Naomi Klein, Avi Lewis, and Wen Stephenson discuss the truly transformative change that our climate crisis requires.

Wen StephensonNaomi Klein and Avi Lewis

October 26, 2015

Young activists at the Peoples Climate March in September 2014 (AP Photo / Mel Evans)

Earlier this month, Avi Lewis and Naomi Klein released their new documentary film about the global struggle for climate justice, This Changes Everything, based largely on Klein’s 2014 book, This Changes Everything: Capitalism v. the Climate. As it happened, the film’s release coincided with the publication of another book by a Nation contributor, Wen Stephenson’s What We’re Fighting for Now Is Each Other: Dispatches From the Front Lines of Climate Justice (much of which originated in The Nation, and which was excerpted in the October 26 issue). With two projects so closely related, and so closely connected to The Nation, appearing at the same moment, it seemed like an occasion for a dialogue. Stephenson exchanged e-mail with Lewis and Klein last week, and what follows here is their correspondence.

* * *

Dear Avi and Naomi,

You’ve given the world a precious gift with This Changes Everything, a remarkably beautiful film, because you’ve not only given us the stories and words but also the faces and the living, breathing voices of people organizing and fighting for survival, and for some hope of justice, on this careening planet—people fighting not only for the earth, or for themselves, but for each other. As someone engaged in that struggle, and as a parent of two young children who face a deeply uncertain future of climate disruption, I can’t thank you enough for this. It has stirred and fortified my will to fight, and I’m certain it will do the same for many others.

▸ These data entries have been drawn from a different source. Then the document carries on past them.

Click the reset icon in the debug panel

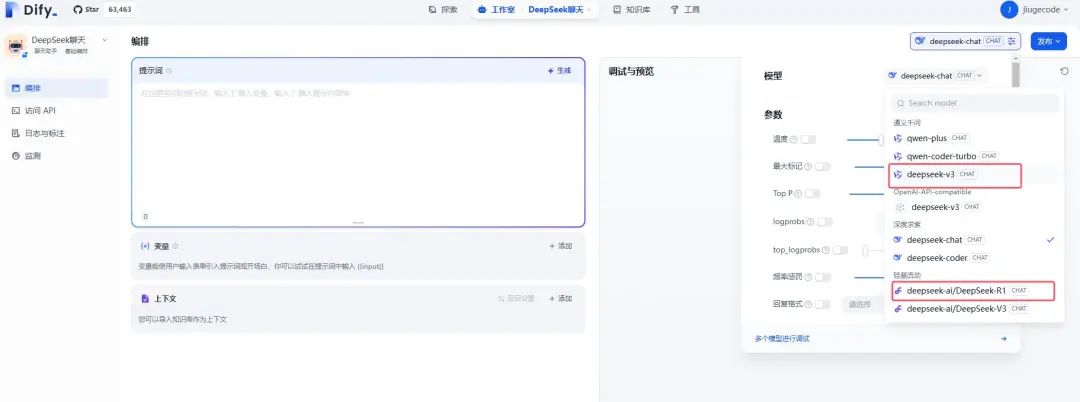pyautogui.click(x=1064, y=71)
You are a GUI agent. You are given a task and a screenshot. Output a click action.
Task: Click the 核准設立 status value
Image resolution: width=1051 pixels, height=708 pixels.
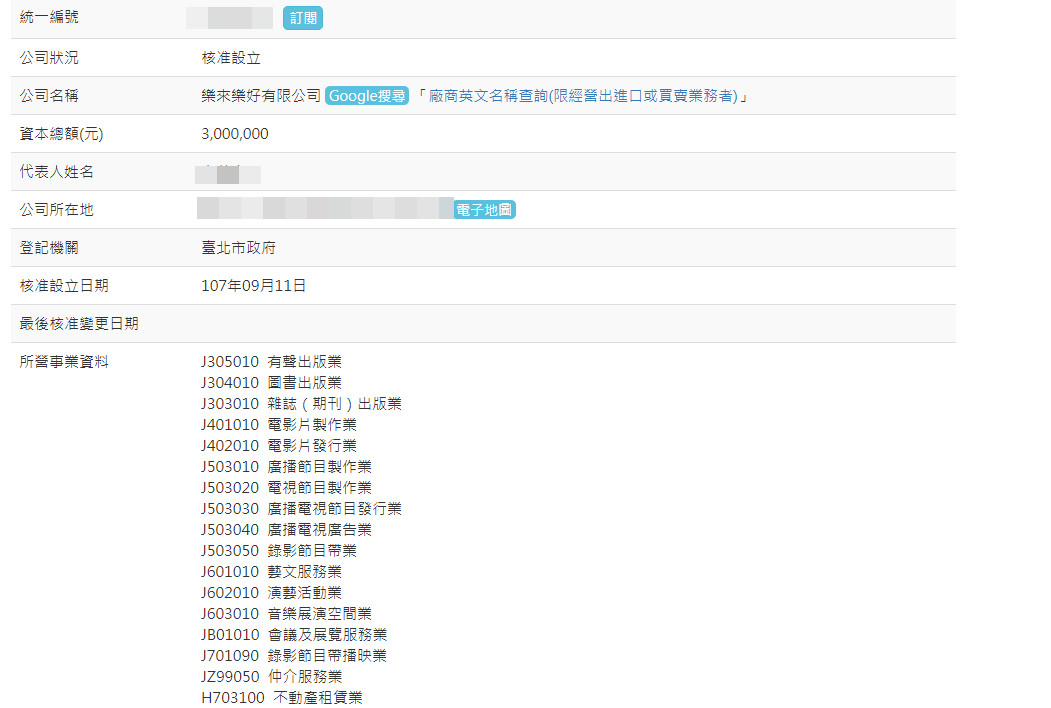click(x=231, y=58)
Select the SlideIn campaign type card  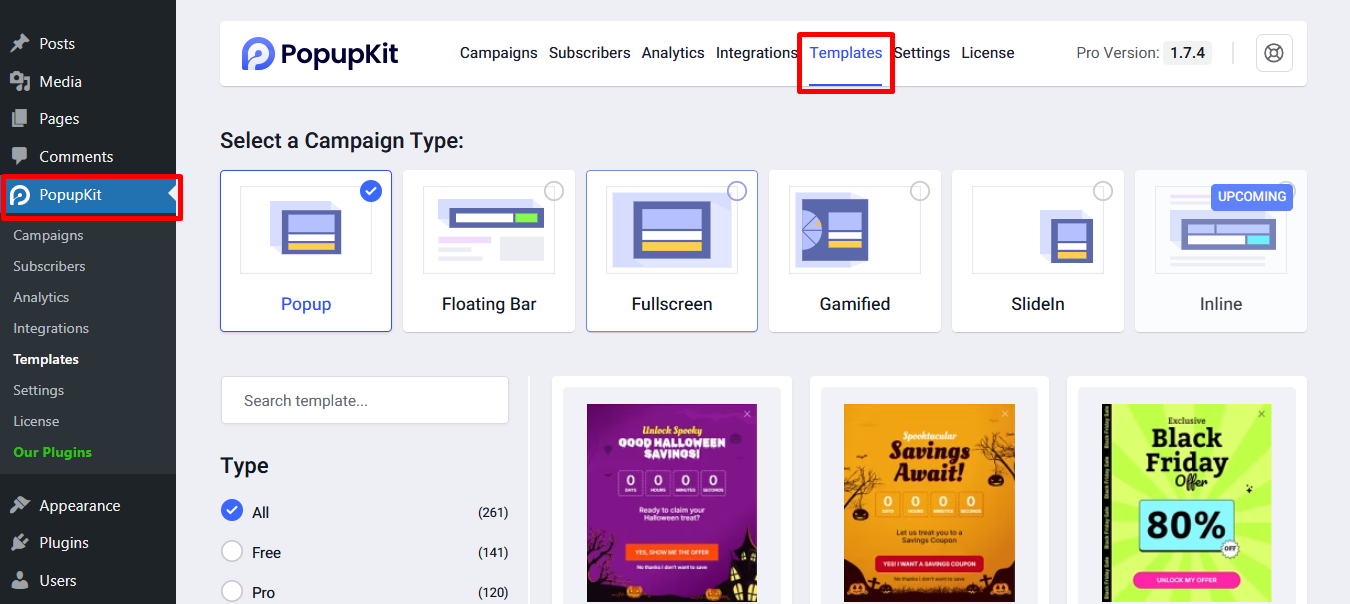click(x=1037, y=251)
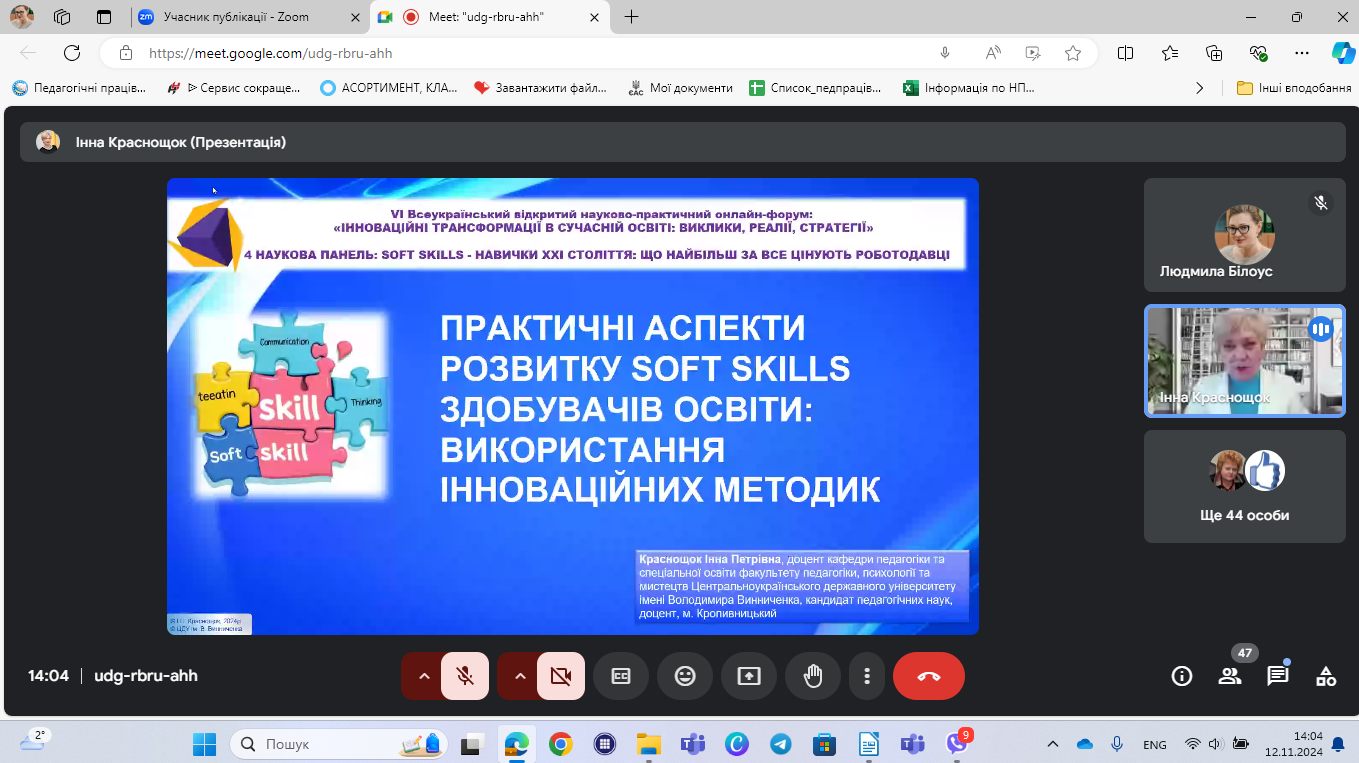Open Telegram from the Windows taskbar
The image size is (1359, 763).
pyautogui.click(x=781, y=744)
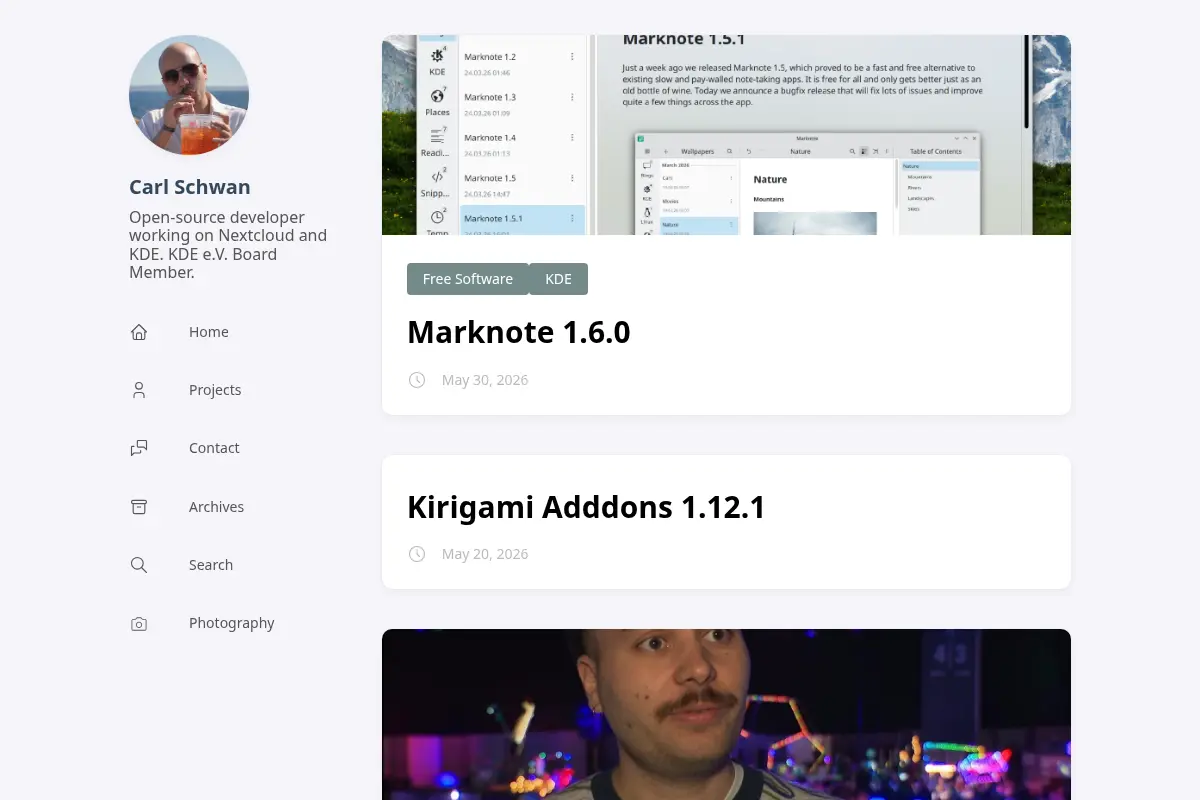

There’s a moment in the film which took my breath away. In a sequence of images from Blockadia—that borderless and entirely real country, stretching across this continent, where people have laid their bodies on the line, in some cases risking everything, to confront and resist the fossil-fuel industry—I saw one of those faces, and it was a face I knew. It belongs to a young man named Matt Almonte, who grew up in New Jersey and Florida, and at the age of 21, after spending some time with Occupy Tampa, lit out for the territories and joined the Tar Sands Blockade in East Texas. I write at length about TSB, and briefly about Matt, in What We’re Fighting for Now Is Each Other, exploring what was learned in TSB’s dramatic yet failed campaign of nonviolent direct action, part of a genuine grassroots uprising, to stop the southern leg of the Keystone XL pipeline—which went operational in January 2014.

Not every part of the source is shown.